Dans mon billet d’hier je faisais semblant de chercher le mot, mais il importe de le dire: les propos du président américain sur les «pays de merde» étaient racistes et ils s’inscrivent dans une longue suite de comportements et d’attitudes racistes de la part de Donald Trump. Cet épisode marquera un moment important de cette présidence pour plusieurs raisons, mais entre autres parce qu’il souligne l’abdication du leadership à la fois au plan national et international. Ce travail de sape sera difficile, sinon impossible à récupérer. La couverture du prochain numéro du New Yorker illustre bien comment Trump, en parlant d'un certain type de trou, s'en est creusé un pour lui-même.

Abdiquer (encore) le leadership national

Parmi les facteurs qui expliquent la victoire de Donald Trump en 2016, il y a sa capacité à canaliser le ressentiment d’une partie de la population blanche laissée pour compte par la mondialisation et les transformations sociales et démographiques des États-Unis.

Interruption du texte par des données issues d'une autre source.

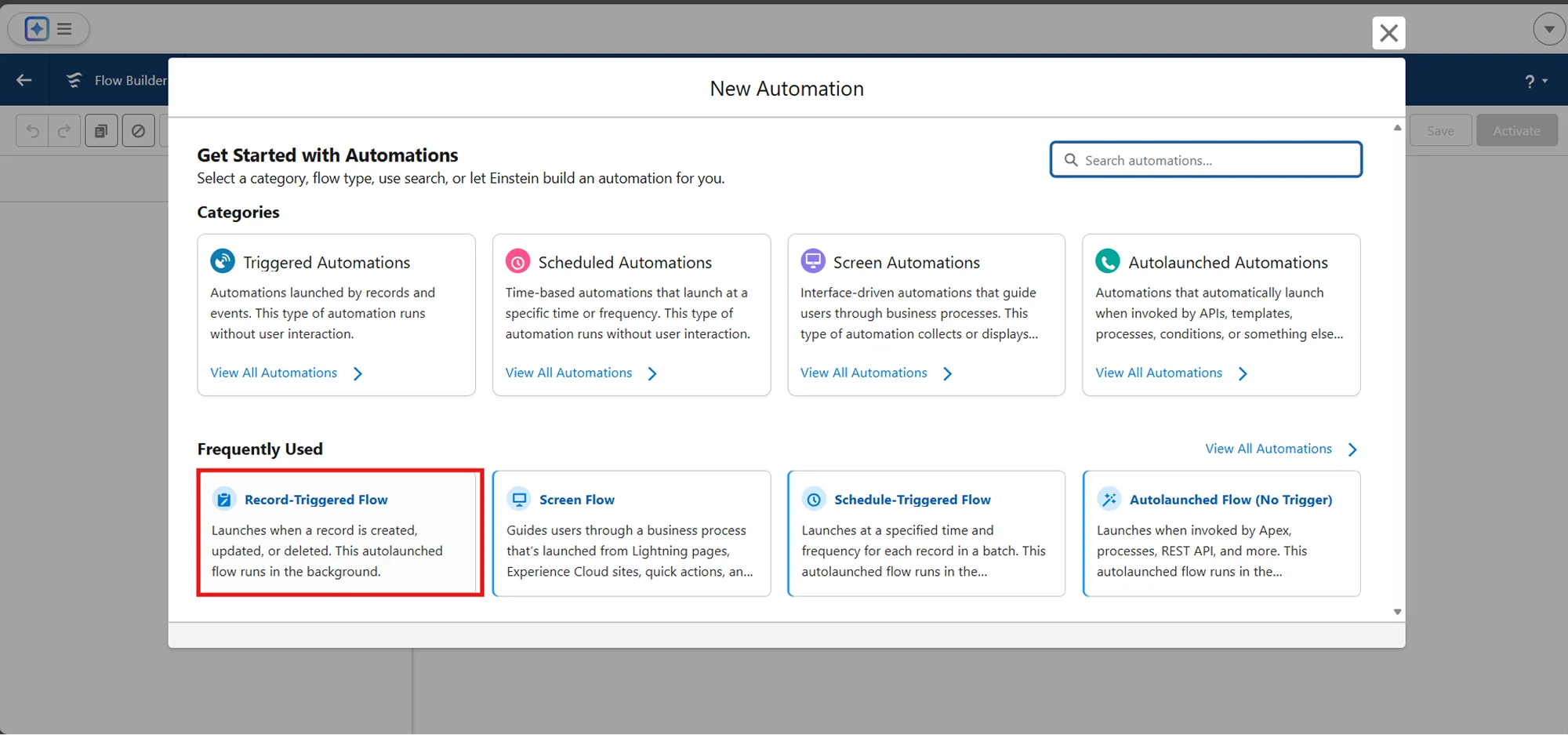Click the Scheduled Automations clock icon
This screenshot has height=735, width=1568.
(517, 261)
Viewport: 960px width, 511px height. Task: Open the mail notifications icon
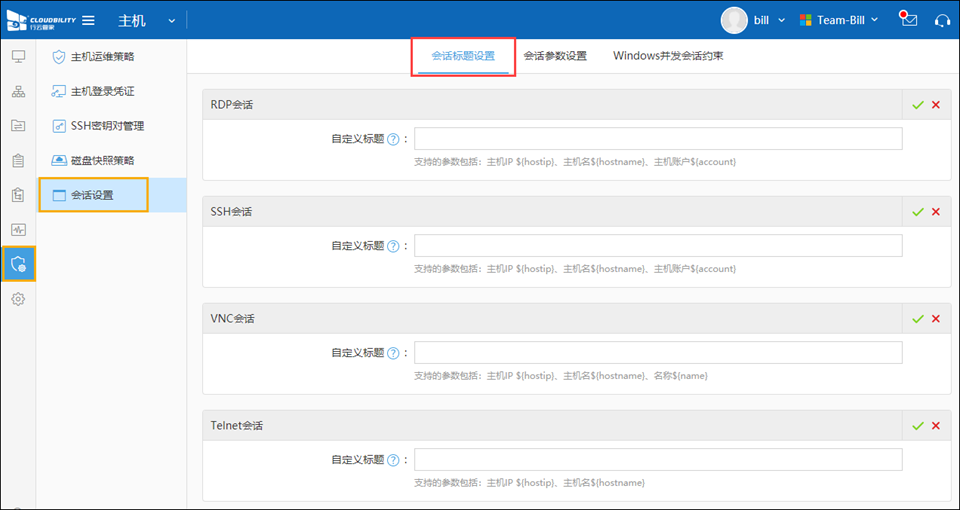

Un partie importante de ce ressentiment est d’ordre racial (dans certains cas carrément raciste) et orienté contre les minorités, les immigrants et, par extension, tout ce qui est étranger à une certaine vision étroite de la culture et de l’identité américaine. Le fait de dénigrer l’Afrique, les Caraïbes et l’Amérique centrale comme source d’immigration tout en faisant l’éloge de la blanche-comme-neige Norvège ramène la vision de la société américaine exprimée par le président Trump à une époque où la politique d’immigration américaine était guidée par un racisme institutionnalisé et fondée sur la pseudoscience de l’eugénisme. Cette «nation blanche» qui s’accroche à son passé raciste et ségrégationniste est en déclin et c’est avant tout une réaction défensive qui explique l’attrait qu’a exercé sur elle un personnage comme Trump, qui incarne de façon presque caricaturale l’image de la supériorité de l’homme blanc.

C’est d’abord sur cette «base» que Trump compte pour exercer le pouvoir, en plus de miser sur le tribalisme partisan des républicains dits «modérés», qui rationalisent leur appui à Trump en se réjouissant de le voir effacer systématiquement toute trace du passage de son prédécesseur. En cette période électorale où les législateurs républicains craignent de se mettre à dos les fidèles du président, les républicains ont accueilli les propos racistes du président avec résignation. Par exemple, le président de la chambre des républicains Paul Ryan s’est contenté de dire que ces propos étaient peu utiles (unhelpful) et regrettables (unfortunate) plutôt que de dire franchement qu’ils sont inacceptables.

Les républicains savent pertinemment qu’en tenant de tels propos, Trump a rendu d’autant plus difficile l’obtention d’un compromis en politique d’immigration qui leur permettrait de sauver la face devant leur base électorale. En fait, ces propos reflètent une abdication du leadership national de la part de Trump, dans la mesure où le leadership suppose une capacité de rallier des adversaires ou des sceptiques à sa cause, une capacité d’incarner une vision inclusive d’une communauté nationale plurielle et diverse (et ce n’est pas la première fois). En démontrant une fois de plus qu’il n’a aucune intention de faire l’effort de tendre la main au-delà de sa base de «nationalistes blancs», Trump abandonne toute prétention à jouer le rôle de rassembleur qui incombe normalement à un chef d’État démocratique digne de ce nom.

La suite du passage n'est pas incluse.